Excerpted text.
>>>>>

What do young white American men have to be angry about? Many of these gigs are comedy versions of sports radio, where self-pitying Caucasians moan about political correctness, how they are cheated, stifled and denied their rightful place at life's table. "Is this what it's come to?" a wild-haired comic screamed at me last night. "Is this how my life ends!"

I felt like replying, that's up to you, pal. The economy blows, the political system's fixed, the empire is dying, but you still have white skin privilege. I've cleaned toilets alongside poor Hondurans who never complained about their status. They worked hard and played hard. They lived their lives because they had no choice. That you go on stage to bitch about your shitty white life is pretty insulting, and not in the funny Don Rickles sense, either.

Who wants to watch comics degrade themselves, telling the audience that they're fools for sitting through it? I've lost count of how many comedians preface a joke with "This isn't very good," and when it bombs add, "Yeah, I knew that sucked." It's like a singer saying "This next song is pretty bad, but I'm gonna sing it anyway." Unless it's part of a larger concept commenting on cheap entertainment, I don't see the aesthetic point to this.

<<<<<

Request A.
Answer these questions about the comedy commentary:
(i) Which kind of radio are many of the gigs compared to?
(ii) Whom does the writer recall cleaning toilets alongside?
(iii) What words do many comedians use to preface a joke?

Data to use.
>>>>>

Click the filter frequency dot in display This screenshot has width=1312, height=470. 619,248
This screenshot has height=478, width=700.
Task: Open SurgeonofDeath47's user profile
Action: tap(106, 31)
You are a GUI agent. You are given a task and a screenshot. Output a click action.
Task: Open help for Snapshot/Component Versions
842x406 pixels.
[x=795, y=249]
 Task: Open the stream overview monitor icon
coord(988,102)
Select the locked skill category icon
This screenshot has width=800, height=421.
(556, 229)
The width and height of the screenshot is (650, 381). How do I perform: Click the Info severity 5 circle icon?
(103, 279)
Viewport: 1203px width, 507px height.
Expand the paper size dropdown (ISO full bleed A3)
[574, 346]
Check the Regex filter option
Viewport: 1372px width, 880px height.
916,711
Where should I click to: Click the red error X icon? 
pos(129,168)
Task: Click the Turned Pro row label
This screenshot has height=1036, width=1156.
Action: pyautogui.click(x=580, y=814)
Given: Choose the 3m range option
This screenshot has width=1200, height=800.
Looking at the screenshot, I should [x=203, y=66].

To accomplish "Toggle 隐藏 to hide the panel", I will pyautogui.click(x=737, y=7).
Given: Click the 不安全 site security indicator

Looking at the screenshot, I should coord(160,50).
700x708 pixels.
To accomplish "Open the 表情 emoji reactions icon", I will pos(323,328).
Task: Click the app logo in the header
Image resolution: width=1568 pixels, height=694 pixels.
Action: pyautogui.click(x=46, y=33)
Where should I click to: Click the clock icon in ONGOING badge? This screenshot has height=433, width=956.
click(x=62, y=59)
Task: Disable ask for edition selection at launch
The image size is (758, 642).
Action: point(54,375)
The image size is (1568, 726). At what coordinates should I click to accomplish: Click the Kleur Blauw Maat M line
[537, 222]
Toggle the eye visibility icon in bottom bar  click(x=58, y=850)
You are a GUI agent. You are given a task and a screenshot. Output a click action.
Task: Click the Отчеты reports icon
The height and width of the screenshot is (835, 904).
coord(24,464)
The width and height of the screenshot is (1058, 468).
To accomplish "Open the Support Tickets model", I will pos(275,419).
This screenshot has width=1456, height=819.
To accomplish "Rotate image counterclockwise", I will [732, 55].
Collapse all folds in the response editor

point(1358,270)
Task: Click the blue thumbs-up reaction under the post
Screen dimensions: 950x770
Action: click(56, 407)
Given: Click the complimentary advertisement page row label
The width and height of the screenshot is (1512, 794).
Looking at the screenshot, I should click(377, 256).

<<<<<

Request B.
Return each line of the rows that contains the string "pyautogui".

Exercise response A.
(i) Sports radio.
(ii) Poor Hondurans.
(iii) "This isn't very good."

Exercise response B.
Action: pyautogui.click(x=580, y=814)
To accomplish "Toggle 隐藏 to hide the panel", I will pyautogui.click(x=737, y=7).
Action: pyautogui.click(x=46, y=33)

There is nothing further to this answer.